The course will teach you the necessary theory: speech as a signal that carries information, how speech is produced by a talker and perceived by a listener, signal processing, and probabilistic modelling. We’ll need to underpin everything with a foundation course in phonetics. Since this is an interdisciplinary area, we’ll need to learn a diverse set of practical skills too, including maths, efficient use of software tools, and communicating our understanding through scientific writing.
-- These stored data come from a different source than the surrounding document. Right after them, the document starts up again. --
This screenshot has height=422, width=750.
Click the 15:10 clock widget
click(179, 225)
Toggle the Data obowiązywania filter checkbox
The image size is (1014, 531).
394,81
How the course is organised and delivered

Modules

Speech Processing has 10 content modules, numbered 1 to 10 and each designed to take 1 week of study. Within each module you will find videos, readings, instructions for the labs, and self-test quizzes (for most modules). You can think of each module as starting with the lecture (Thursday 09.00-10.50) and ending with a related lab (the following Wednesday 09.00-10.50 or 16.10-18.00). Between the lecture and the lab there is scheduled Q&A session (Tuesdays 14.10-15.00 or 15.10-16.00), as well as videos for you to watch and readings to do.

Finding the course content

Almost everything you need is here on speech.zone and we have tried to make it as self-contained as possible. However, you will need to access some other resources as follows:

Some readings are only available through the library.
Blackboard Learn will be used to: send class-wide and tutorial group messages; submit your assignments.
Microsoft Teams will be used for online lectures, and you can also use the course Team to post questions for the Question/Answer session or to discuss course related stuff with your classmates. We may use Zoom as a backup or for certain technical support tasks (e.g., if a tutor needs to control your computer keyboard and mouse to solve a problem for you).
gather.town will be used for online access to the lab sessions

Navigating the course content

The course hub is the place to start. There you’ll find the 10 content modules along with a weekly schedule reading lists, milestones to keep you on track with the assignments, and the marking policy.

Each module has a similar structure. On each module page you’ll see a sequence of tabs, which you should work through in order from left to right. Everything for a module is on a single page, but clicking will open that part in a new browser tab or window. For videos, that allows you to see the transcript.

Lectures (online)

Lectures will be held online on Thursday 9:00-10:50. These will be held through Microsoft Teams. The link for the lecture will be shared with people who are enrolled through the course Team, course email list and Learn. If you want to attend the lecture but aren’t enrolled, please get in touch with the course organizer.

Q&A session (in-person + online)

You will be assigned to one of two in-person Question and Answer/workshop sessions per week. These are an opportunity to ask questions about previous week’s content. You can post your questions before the sessions on Teams chat or just bring them to class.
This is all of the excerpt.